Passing a law is not enough
An exchange of experiences with use of the Right to Information (RTI) as a tool for journalism in Eastern Africa revealed big challenges. Implementation and safety are issues to consider.
During a workshop in Kampala, journalists from five countries came together to learn more about how they can use RTI when they investigate stories on mining, oil and gas.
The effort was a result of a cooperation between JMIC at OsloMet, Article 19 Eastern Africa and Makerere University. The aim is to understand how journalists use RTI as a tool, and to help expand their toolkit on this arena.
OsloMet has organised similar workshops in North-Africa and South Asia as well, with Article 19 as partners.
Before the actual training, we spent time listening to the experiences from the journalists who came fromSouth Sudan, Kenya, Rwanda, Uganda and Tanzania.
If you consider the paperwork only, things are looking really good. The Eastern African region has been at the forefront of passing RTI legislation. Though not as quick as South Africa, who passed their law in 2000, all these five countries have now adopted RTI legislation. In many aspects, the laws in Eastern Africa provide better access to public documents than for instance the Norwegian RTI-law.

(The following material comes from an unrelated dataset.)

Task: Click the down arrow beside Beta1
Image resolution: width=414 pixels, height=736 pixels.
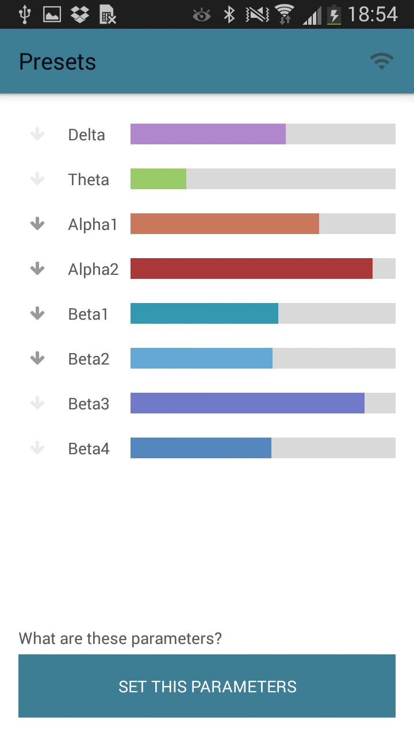Action: [x=37, y=313]
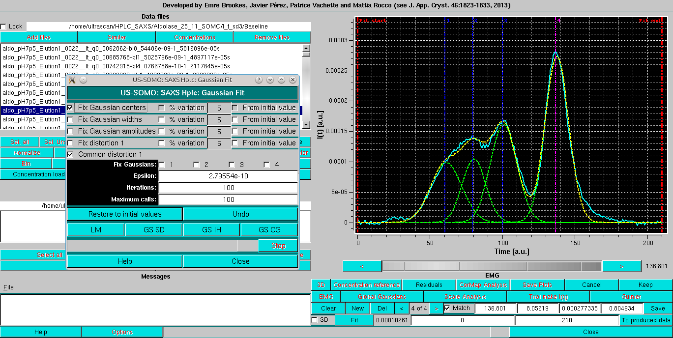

Real adoption of the law, however, requires detailed regulations as well as tools for easy access, and practise. There are no searchable electronic records with metadata of the public documents in any of these countries.
Almost all the participants in the workshop had made attempts to use the RTI laws in their respective countries. And they were mostly disappointed. Things take much time, the bureaucracy can be overwhelming, and information is costly. Getting an answer often takes several weeks, which is a problem in news reporting. When denied access to information, an appeal process also takes very long time.
The lecturers from Article 19 had studied and compared the legislation in the region and declared that South Sudan has the best RTI law. Rwanda’s law gives, on paper, the best guaranteed processing time for an RTI request, with 48 hours for everyone, and only 24 hours when a journalist requests information. But what is the experience? The regulations are not put into practise.
The stories we hear, tell us about an immense gap between the legislative texts and the implementation of the same laws.
The result is that journalists seldom have all the documents available for their reporting. If the RTI laws worked the way they are supposed to, the documents would be in their possession.
Unlike in most of Europe, we lecturers from Norway were reminded that in some regions of the world, even discussions on the right to access public documents has an element of journalist safety to it.
Several of the participants spoke of harassment, arrests and threats of physical violence. In countries were you must identify yourself when making an RTI request in a highly controversial case, a journalist who already fears for her safety, may feel very exposed at an early stage of the research.
Working with RTI across borders may not only be a good tool to access more information. It can also be a safety measure. If a journalist from Tanzania wants information from Canada, where a mining company is registered, or France being the home of an oil company, it is beneficial and practical to cooperate with a journalist colleague in that country. Not only does this provide more sources and a better basis for a story, sharing the research with someone makes your position stronger. It is much more difficult to silence an international co-operation than one local journalist.
One tool to consider when working with extractive industries, is the Aarhus Convention. 39 countries have signed this paper that ensures widespread right to access environmental information. This convention also provides some rights to access information from private companies when their activities have effects on the environment. When working in countries that have not signed the Aarhus Convention, it may still be a tool to consider if companies and institutions involved in your case have obligations to its text.
In several countries in the region, there are other big implementation challenges as well. While some RTI laws state that “anyone” can file an RTI request, it has become quite common to demand that the applicant is a “citizen” of the country. This does not only pose a problem for journalists from the neighbouring country. It is also a challenge for people who have lived their whole life in the same place, but do not possess an ID card or a passport. And while countries such as Kenya and Norway allow applicants to file a request orally, other countries in the Eastern Africa region demand that the request must be in writing. This is a challenge for illiterate citizens.
Uganda, however, has no such mechanism in place. In Uganda a journalist who is denied access to public information, must take her case to a magistrate court, and in some cases to a higher court. Chapter Four is an organisation with a lot of experience in the field in Uganda, and they gave an insightful presentation about the challenges this represents.
Henry Maina, regional director for Article 19 Eastern Africa, had a sad remark about the time frames involved with the RTI requests he had witnessed. While it takes two to three weeks, sometimes more, to get the documents, RTI becomes useless in news reporting. However, he said, it may still be a valuable tool for investigative journalism.
This insight represents a hope. And if journalists acquire more experiences in using RTI across borders, we will see new stories be published and new partnerships formed between colleagues from different countries.